● **Activity**: Your answer must hold only the lines below from the line containing "Task: Select the Text tool" through the line containing "You are a computer-use agent. Screen dimensions: 1062x379", each reproduced exactly.
[Opening Available records section]
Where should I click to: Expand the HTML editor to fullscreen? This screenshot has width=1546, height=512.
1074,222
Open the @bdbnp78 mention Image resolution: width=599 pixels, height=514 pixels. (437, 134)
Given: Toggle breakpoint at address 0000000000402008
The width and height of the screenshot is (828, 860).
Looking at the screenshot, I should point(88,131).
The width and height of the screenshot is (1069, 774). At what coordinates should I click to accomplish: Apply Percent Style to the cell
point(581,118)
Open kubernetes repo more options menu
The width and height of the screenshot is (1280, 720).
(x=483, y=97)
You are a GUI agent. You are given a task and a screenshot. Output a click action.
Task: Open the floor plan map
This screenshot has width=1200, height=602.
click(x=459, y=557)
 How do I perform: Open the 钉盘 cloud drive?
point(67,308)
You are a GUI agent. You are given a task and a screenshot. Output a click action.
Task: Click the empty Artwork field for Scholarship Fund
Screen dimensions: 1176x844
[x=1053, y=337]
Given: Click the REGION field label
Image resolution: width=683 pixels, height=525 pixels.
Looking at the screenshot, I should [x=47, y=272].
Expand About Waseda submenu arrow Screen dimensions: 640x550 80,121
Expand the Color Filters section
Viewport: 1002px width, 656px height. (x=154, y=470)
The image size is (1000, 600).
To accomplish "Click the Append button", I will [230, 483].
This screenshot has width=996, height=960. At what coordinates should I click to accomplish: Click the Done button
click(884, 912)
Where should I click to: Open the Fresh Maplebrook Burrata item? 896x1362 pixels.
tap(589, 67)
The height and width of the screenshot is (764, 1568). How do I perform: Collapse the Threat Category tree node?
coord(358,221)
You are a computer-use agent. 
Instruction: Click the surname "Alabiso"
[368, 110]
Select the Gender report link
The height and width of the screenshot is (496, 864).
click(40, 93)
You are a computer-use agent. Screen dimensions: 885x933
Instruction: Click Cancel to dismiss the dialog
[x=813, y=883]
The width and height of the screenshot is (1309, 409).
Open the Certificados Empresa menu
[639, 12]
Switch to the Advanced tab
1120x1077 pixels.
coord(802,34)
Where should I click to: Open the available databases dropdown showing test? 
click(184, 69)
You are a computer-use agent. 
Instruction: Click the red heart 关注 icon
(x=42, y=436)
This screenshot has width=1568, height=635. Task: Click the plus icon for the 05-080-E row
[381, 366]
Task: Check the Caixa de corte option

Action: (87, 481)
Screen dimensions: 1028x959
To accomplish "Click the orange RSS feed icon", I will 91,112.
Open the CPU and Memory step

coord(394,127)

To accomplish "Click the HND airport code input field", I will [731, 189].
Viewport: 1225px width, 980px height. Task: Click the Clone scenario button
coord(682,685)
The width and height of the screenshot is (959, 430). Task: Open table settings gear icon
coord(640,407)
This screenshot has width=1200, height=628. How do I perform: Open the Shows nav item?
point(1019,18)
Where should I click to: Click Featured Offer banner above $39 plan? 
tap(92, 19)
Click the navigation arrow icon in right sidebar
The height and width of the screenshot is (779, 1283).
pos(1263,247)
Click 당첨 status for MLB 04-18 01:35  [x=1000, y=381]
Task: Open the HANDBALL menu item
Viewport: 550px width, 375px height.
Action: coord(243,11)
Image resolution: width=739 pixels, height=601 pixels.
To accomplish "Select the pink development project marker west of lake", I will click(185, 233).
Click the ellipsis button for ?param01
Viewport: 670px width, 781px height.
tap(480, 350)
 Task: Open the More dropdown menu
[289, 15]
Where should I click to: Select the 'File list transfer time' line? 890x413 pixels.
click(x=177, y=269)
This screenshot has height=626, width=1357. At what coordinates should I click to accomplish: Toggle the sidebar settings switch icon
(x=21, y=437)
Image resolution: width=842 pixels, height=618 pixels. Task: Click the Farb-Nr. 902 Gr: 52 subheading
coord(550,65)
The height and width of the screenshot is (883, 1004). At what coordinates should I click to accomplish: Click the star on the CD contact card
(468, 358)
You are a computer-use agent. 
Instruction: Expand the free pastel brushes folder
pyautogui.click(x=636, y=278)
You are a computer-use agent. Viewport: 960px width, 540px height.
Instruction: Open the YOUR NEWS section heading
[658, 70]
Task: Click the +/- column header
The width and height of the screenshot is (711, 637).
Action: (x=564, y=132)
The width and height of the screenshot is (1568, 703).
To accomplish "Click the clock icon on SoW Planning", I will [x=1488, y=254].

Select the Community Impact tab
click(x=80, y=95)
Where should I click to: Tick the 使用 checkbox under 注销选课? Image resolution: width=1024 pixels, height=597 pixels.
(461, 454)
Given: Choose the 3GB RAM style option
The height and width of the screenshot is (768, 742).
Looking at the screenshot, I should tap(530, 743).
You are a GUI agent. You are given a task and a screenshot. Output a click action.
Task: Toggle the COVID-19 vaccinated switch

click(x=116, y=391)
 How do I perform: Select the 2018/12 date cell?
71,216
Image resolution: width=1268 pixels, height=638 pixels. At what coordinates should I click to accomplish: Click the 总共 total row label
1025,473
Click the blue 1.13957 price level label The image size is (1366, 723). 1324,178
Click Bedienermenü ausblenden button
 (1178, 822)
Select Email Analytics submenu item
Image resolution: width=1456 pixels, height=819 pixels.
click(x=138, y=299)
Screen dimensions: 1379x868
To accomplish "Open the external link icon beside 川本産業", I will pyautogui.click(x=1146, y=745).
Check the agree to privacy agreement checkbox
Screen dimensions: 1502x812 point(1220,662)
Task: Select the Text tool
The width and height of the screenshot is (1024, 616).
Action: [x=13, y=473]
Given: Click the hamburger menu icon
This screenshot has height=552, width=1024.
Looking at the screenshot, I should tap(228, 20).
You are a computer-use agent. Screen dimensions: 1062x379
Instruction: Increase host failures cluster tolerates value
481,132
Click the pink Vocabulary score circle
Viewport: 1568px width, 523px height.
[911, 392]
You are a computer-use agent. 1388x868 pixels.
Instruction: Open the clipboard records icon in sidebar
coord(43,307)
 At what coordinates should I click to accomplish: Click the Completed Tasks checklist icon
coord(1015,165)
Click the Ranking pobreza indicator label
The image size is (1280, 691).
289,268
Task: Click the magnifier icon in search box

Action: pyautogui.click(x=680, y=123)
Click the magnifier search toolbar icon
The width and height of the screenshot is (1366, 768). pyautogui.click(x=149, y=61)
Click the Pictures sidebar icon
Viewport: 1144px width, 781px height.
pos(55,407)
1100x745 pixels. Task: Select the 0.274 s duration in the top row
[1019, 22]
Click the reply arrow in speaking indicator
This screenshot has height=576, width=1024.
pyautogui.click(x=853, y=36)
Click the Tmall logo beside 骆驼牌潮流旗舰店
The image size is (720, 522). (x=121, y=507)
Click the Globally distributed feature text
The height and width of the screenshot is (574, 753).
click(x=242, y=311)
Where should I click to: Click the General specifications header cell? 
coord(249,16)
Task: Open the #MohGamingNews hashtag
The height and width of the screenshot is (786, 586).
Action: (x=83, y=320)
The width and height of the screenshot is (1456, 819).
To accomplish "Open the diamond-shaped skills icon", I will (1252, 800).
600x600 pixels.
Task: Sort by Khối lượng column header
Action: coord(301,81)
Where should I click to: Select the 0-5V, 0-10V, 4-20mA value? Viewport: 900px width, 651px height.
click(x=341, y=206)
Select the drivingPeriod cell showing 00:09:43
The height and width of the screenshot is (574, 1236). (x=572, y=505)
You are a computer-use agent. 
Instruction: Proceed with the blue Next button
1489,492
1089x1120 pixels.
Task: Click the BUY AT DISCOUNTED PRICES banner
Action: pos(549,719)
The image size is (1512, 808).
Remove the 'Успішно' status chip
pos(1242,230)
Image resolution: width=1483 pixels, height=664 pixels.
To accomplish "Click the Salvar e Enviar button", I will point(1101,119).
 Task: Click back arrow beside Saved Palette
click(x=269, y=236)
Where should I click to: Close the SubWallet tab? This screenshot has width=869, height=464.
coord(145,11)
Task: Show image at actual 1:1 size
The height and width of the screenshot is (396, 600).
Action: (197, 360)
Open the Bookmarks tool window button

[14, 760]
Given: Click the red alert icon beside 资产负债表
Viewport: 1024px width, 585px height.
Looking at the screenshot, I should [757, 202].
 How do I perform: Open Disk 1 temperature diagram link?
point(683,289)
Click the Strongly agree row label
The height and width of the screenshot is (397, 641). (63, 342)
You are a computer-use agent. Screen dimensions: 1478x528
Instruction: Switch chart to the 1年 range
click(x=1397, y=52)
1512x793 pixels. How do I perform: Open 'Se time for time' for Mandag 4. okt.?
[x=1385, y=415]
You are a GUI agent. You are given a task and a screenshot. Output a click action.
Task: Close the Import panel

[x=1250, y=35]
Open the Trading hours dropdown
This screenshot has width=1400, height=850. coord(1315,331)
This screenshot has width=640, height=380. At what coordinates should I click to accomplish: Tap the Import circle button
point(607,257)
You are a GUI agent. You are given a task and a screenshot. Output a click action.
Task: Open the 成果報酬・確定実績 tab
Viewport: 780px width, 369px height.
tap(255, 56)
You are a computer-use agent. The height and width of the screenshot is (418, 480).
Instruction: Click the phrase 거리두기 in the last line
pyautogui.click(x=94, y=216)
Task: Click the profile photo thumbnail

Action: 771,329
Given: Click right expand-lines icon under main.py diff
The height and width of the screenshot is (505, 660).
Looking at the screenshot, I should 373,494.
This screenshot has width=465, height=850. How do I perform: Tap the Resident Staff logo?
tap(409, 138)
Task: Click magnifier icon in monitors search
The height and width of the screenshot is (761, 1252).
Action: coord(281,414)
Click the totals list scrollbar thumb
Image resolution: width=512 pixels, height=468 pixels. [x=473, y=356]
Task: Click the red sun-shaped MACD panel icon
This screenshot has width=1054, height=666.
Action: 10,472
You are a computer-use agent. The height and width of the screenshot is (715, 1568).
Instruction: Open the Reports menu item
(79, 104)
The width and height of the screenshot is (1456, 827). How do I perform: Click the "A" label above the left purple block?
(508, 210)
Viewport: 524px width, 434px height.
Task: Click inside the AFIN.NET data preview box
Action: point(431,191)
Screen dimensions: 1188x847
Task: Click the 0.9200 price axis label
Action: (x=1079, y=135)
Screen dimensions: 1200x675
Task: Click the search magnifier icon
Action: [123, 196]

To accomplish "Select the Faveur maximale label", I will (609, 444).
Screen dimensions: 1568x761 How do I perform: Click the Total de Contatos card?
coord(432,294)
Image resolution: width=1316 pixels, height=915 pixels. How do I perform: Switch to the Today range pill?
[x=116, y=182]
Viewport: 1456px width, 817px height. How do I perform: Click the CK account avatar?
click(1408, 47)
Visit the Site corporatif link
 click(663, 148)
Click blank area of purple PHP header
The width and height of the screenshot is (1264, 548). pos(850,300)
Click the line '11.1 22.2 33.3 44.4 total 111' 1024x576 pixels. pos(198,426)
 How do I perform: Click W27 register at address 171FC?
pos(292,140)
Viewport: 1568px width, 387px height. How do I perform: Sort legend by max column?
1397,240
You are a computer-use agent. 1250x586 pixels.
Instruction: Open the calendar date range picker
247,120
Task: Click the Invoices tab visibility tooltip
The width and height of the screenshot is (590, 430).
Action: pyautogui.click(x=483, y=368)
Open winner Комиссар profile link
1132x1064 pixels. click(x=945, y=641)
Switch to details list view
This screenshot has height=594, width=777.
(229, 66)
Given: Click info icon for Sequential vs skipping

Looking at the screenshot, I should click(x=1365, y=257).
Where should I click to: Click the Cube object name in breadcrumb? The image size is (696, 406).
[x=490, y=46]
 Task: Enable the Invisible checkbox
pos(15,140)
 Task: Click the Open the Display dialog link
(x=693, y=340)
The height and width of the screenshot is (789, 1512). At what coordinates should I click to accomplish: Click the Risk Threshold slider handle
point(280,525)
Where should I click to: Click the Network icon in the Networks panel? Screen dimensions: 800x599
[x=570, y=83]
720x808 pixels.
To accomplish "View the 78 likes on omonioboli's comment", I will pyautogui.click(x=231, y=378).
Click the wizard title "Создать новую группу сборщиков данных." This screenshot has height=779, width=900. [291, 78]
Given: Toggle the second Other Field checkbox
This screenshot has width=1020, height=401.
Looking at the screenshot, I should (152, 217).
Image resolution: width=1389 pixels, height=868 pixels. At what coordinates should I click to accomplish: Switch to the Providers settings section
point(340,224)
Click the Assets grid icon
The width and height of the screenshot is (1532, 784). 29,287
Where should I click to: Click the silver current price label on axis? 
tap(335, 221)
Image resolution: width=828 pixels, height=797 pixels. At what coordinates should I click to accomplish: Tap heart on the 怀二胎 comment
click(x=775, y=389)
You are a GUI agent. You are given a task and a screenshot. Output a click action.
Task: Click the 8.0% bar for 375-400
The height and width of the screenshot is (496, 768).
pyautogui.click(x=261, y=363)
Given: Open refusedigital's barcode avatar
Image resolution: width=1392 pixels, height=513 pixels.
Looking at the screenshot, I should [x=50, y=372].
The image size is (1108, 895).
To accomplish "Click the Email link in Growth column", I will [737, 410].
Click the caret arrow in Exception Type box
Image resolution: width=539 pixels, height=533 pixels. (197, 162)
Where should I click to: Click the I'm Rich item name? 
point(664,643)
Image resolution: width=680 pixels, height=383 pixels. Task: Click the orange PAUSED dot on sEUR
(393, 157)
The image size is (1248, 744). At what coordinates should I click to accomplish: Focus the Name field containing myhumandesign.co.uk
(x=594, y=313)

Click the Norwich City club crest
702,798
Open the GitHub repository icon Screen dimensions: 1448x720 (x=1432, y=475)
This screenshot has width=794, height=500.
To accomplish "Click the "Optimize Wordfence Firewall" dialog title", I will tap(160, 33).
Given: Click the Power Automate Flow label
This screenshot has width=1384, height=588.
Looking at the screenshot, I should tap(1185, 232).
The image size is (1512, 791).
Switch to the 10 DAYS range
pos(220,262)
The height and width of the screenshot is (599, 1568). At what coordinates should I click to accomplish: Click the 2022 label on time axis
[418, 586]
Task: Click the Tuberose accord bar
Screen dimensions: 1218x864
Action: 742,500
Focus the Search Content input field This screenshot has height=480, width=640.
[Closing Available records section]
● **Problem solution**:
Task: Select the Text tool
The width and height of the screenshot is (1024, 616).
Action: [x=13, y=473]
Given: Click the hamburger menu icon
This screenshot has height=552, width=1024.
Looking at the screenshot, I should tap(228, 20).
You are a computer-use agent. Screen dimensions: 1062x379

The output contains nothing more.